Peygamber efendimiz şöyle buyurur:
''Dünya'da garip gibi yaşa veya bir yolcu gibi ol. Kendini(ölmeden evvel) kabir ehlinden say'' *
insan her yönüyle bir yolcuya benzer. Onu yaratılışı ve hayatı bir yoldaki yolcudan başka nedir ki?

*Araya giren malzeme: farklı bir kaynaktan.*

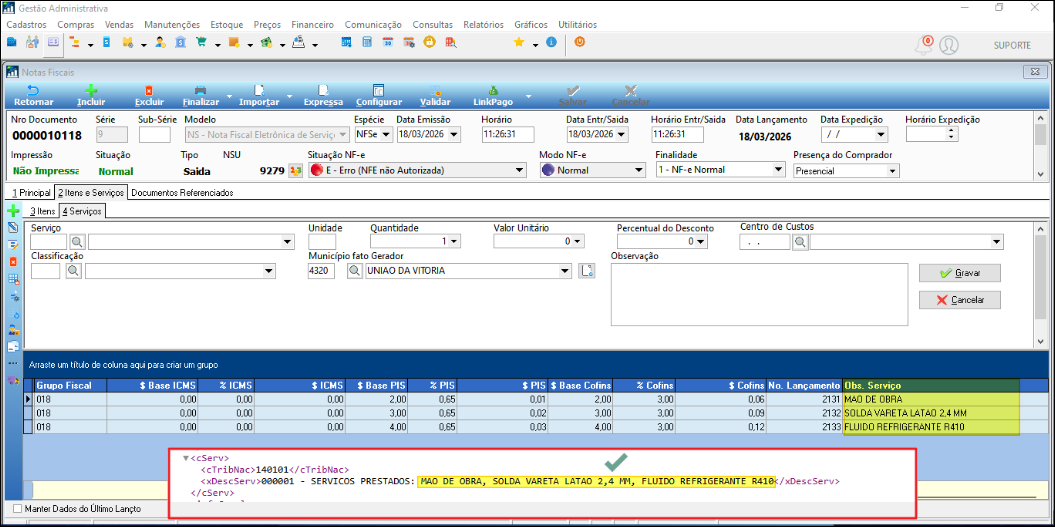Open the Financeiro menu
This screenshot has height=527, width=1055.
312,24
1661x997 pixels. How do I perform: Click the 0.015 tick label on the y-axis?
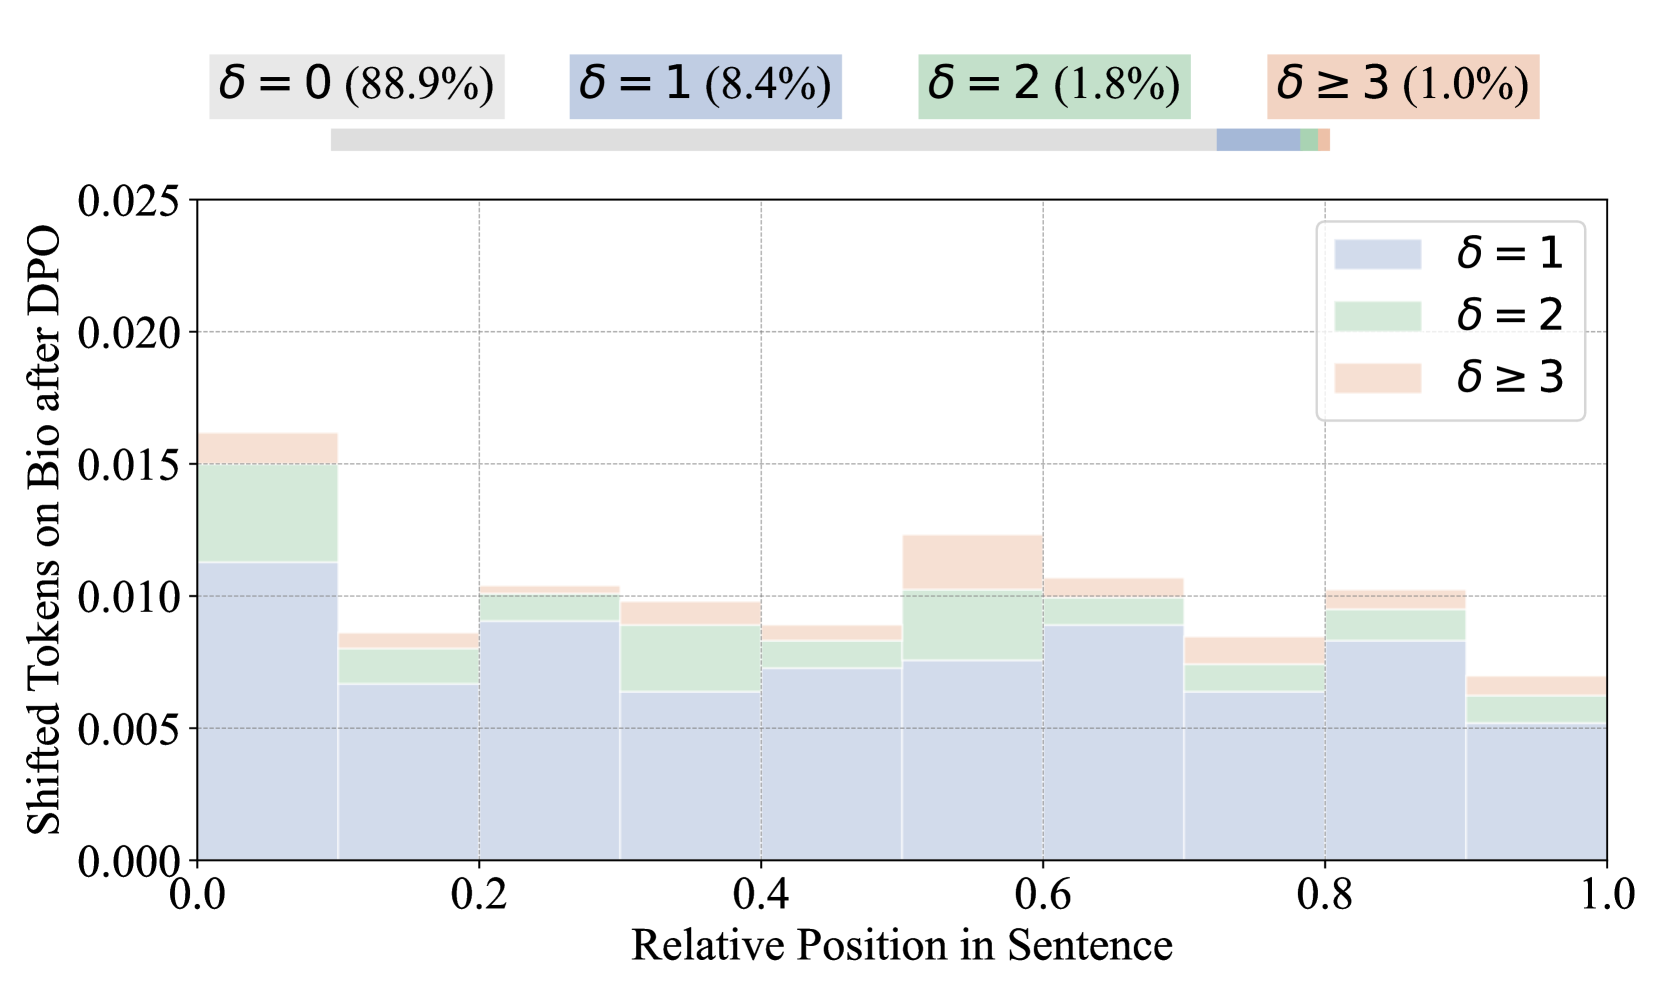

insanın bu serüveni ruhunun yaratılışı ile başlar. Ruh yaratıldıktan sonra yolculuğa çıkmıştır. O önce anne karnına(dünyaya) gelir. Daha sonra çocukluk, gençlik ve ihtiyarlık ile yolun dünya'da olan kısmını tamamlar. Daha sonra o yolculuk ya cehennem ya da cennete kadar sürer. insan bir yolculukta olduğunu farkederse büyük bir kazanç sağlar. Bu dünya'nın gelip geçici olduğunu, yolun ayağın altından akıp gittiğini farkederse yol daha kolaylaşır. Yolun sonunu düşünüp ona göre hareket etmek insana yolun sonunda mükafat kazandırır. Yine efendimizin bu konuyla alakalı ''ölmeden önce ölünüz'' hadisi insanın yapması gerekeni insana gösterir.
insan bu dünya'da gariptir(gurbettedir). Mevlana'nın 'kamıştan koparılmış ney'i de insanı anlatmaktadır. Gerçek sahibinden uzak düşmüş insan, ondan uzak düştüğü için hep inlemektedir ve bütün bir hayat boyu da bu inleyiş devam edecektir...
hz muhammed ile kafalarımızın uyuştuğunu gösterir. ama alternatifi de var. çünkü yolcuların yolculukları son bulur, bir durakta. var ola yerde yani.
biz insanların yolculuğu ise bir yerde nihayet bulmuyor. var olan bir yerde. var olmayana doğru gidiş bu. hiçlik.